- **Problem to solve**
Search the records below for the word "thumbnail" and show every line where it occurs.

- **Dataset excerpts**
⟨
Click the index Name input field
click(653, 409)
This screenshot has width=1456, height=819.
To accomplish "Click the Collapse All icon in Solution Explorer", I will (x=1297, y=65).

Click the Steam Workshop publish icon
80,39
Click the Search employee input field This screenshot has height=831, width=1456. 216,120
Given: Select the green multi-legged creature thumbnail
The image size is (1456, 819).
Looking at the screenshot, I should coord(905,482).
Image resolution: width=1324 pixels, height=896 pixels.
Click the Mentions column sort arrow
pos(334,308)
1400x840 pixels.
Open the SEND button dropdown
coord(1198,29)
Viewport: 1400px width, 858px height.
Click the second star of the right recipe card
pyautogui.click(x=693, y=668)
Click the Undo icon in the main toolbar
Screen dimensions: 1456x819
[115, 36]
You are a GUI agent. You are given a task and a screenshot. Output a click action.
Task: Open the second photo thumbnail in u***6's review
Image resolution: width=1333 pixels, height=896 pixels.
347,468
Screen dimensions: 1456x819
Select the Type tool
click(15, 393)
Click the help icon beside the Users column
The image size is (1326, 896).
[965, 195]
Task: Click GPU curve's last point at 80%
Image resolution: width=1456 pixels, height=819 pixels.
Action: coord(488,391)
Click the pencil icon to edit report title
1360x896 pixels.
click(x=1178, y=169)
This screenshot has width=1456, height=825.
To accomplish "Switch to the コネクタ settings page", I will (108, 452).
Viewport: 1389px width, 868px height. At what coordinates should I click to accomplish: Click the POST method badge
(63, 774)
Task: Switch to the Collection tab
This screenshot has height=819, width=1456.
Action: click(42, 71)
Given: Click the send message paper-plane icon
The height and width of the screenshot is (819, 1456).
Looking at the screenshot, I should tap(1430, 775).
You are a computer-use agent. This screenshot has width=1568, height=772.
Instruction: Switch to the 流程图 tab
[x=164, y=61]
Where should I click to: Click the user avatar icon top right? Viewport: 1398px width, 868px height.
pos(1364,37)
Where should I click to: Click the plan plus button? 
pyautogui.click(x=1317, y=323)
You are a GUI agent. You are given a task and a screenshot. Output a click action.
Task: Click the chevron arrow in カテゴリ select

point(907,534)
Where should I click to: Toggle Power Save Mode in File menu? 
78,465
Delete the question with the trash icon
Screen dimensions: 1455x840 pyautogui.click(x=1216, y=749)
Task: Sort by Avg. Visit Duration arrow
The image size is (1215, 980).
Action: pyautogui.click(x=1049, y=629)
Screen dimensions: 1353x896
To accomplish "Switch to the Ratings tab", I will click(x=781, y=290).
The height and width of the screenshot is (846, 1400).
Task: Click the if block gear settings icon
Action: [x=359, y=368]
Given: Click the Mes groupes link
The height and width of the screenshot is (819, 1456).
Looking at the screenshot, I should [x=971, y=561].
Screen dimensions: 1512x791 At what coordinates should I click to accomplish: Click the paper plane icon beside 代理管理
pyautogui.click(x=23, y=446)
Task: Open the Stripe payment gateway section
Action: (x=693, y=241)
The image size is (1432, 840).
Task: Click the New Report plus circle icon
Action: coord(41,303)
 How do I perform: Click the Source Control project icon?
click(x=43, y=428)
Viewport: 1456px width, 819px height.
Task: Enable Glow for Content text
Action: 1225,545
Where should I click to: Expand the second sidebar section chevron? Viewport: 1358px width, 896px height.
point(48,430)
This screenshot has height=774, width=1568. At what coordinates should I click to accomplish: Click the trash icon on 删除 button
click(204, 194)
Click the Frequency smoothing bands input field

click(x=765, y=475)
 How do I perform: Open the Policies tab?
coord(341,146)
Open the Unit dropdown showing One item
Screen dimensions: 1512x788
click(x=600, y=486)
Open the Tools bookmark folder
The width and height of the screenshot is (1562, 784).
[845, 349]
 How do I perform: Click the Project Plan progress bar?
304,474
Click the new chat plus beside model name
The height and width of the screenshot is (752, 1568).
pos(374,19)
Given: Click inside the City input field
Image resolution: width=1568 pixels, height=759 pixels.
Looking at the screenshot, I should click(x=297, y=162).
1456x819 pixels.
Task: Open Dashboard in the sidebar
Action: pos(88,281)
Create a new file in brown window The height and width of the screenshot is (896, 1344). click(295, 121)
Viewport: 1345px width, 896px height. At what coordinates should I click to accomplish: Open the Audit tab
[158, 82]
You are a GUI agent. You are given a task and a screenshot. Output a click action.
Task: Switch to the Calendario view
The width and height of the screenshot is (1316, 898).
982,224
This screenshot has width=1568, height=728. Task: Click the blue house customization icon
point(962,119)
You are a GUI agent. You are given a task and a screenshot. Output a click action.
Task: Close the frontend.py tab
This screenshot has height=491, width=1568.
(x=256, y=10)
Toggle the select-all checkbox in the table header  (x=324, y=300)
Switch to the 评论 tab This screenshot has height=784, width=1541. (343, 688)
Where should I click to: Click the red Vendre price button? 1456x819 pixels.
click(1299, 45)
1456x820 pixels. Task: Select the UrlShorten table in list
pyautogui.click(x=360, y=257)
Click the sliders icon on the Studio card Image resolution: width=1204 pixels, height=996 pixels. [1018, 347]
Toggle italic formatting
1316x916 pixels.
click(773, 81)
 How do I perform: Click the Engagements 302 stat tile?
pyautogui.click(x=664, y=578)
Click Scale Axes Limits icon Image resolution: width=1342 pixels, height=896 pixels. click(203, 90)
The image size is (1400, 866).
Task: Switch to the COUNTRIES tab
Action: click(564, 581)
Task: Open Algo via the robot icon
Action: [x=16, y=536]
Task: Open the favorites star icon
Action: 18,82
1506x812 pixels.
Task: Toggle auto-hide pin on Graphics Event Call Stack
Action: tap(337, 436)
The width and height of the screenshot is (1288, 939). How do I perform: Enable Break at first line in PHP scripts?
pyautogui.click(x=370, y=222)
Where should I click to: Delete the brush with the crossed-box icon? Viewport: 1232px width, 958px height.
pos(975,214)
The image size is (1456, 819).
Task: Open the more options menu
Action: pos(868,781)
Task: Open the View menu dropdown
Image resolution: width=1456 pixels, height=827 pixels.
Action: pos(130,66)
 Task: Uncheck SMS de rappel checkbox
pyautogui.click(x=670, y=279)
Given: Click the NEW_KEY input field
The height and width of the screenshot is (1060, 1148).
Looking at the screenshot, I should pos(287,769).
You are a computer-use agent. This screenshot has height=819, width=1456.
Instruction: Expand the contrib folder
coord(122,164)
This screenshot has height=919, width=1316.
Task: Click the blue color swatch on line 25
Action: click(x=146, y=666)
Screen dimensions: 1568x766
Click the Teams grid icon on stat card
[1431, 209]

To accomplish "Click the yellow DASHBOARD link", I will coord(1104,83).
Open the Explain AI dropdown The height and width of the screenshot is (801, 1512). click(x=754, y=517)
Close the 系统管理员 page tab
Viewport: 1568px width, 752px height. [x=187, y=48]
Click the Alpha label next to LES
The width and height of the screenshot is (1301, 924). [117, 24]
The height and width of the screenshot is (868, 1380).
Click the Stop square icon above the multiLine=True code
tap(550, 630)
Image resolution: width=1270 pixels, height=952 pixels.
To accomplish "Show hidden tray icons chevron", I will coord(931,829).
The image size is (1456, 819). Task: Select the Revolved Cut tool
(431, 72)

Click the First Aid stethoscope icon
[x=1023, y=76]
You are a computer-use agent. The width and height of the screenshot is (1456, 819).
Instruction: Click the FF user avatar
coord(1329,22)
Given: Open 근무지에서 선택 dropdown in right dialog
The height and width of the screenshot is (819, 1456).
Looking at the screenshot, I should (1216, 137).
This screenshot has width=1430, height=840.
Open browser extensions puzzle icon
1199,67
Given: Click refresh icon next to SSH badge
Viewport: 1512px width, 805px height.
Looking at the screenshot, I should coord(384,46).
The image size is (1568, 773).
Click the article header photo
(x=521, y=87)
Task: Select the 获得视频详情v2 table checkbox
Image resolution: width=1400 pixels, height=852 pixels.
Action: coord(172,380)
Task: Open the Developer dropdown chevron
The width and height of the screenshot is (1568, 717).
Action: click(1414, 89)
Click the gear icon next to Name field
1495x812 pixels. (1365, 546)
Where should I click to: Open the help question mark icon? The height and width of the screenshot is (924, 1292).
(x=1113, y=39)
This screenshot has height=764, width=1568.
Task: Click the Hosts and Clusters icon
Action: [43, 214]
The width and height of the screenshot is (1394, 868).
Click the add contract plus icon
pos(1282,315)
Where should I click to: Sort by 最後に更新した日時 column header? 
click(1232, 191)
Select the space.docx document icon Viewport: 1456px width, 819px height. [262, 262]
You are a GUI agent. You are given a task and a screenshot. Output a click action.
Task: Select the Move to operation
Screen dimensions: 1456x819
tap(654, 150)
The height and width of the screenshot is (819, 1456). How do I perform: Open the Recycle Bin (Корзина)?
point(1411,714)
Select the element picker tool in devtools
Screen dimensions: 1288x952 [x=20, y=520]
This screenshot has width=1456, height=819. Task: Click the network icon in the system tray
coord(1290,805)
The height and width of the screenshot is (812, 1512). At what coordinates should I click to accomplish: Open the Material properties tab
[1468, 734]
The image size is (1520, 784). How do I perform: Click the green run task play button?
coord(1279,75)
⟩
- **Exercise output**
Given: Select the green multi-legged creature thumbnail
Task: Open the second photo thumbnail in u***6's review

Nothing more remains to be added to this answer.